[Item coordinate data]
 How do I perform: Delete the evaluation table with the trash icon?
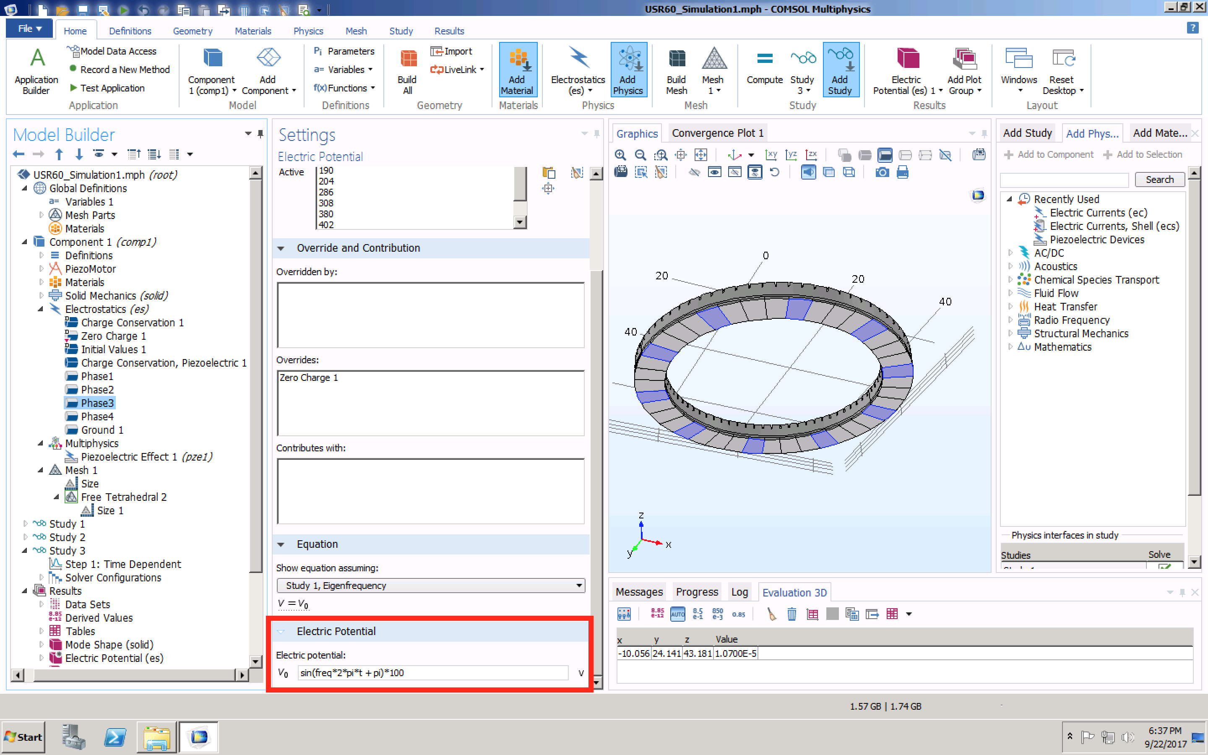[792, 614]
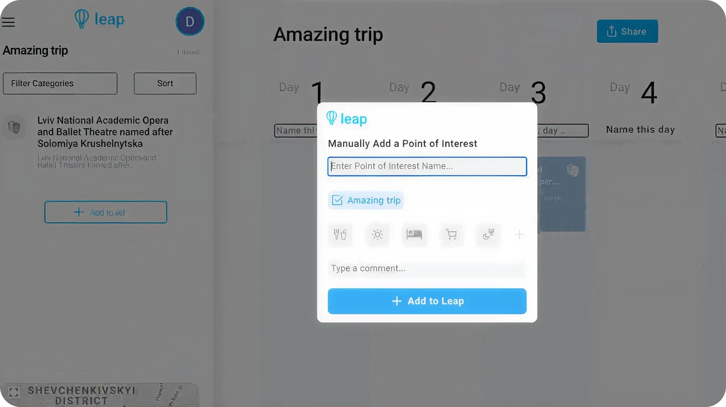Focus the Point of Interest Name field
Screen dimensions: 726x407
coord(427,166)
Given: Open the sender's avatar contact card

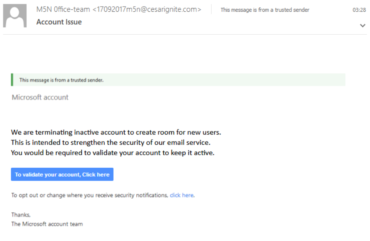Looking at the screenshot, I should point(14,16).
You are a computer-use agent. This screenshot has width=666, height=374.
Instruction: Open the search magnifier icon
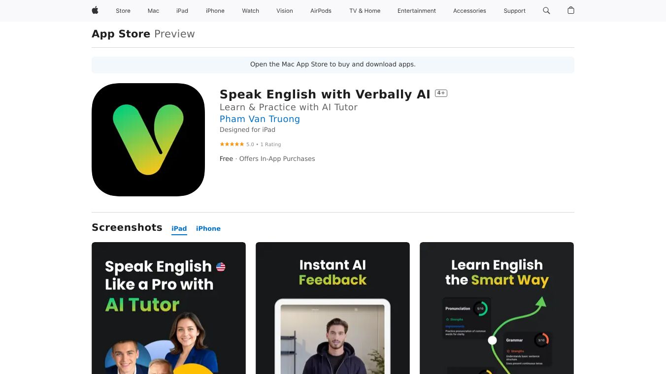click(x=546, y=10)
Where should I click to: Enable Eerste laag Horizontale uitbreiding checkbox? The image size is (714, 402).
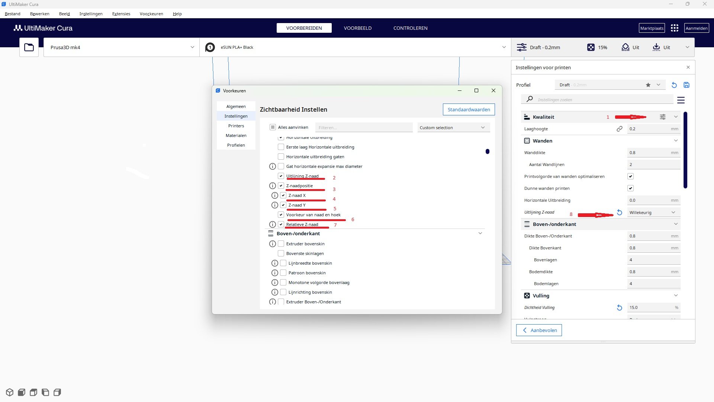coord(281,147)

WORK TO COMPLETE = Rewrite the entries above with "Open" changed to "Launch" everywhere it appears, keeping everything else the same. Leave out the pictures.

TASK SOLUTION =
 How do I perform: Delete the evaluation table with the trash icon?
[792, 614]
Focus the Point of Interest Name field
Screen dimensions: 726x407
coord(427,166)
Given: Launch the sender's avatar contact card

Looking at the screenshot, I should point(14,16).
You are a computer-use agent. This screenshot has width=666, height=374.
Instruction: Launch the search magnifier icon
click(x=546, y=10)
Where should I click to: Enable Eerste laag Horizontale uitbreiding checkbox? The image size is (714, 402).
coord(281,147)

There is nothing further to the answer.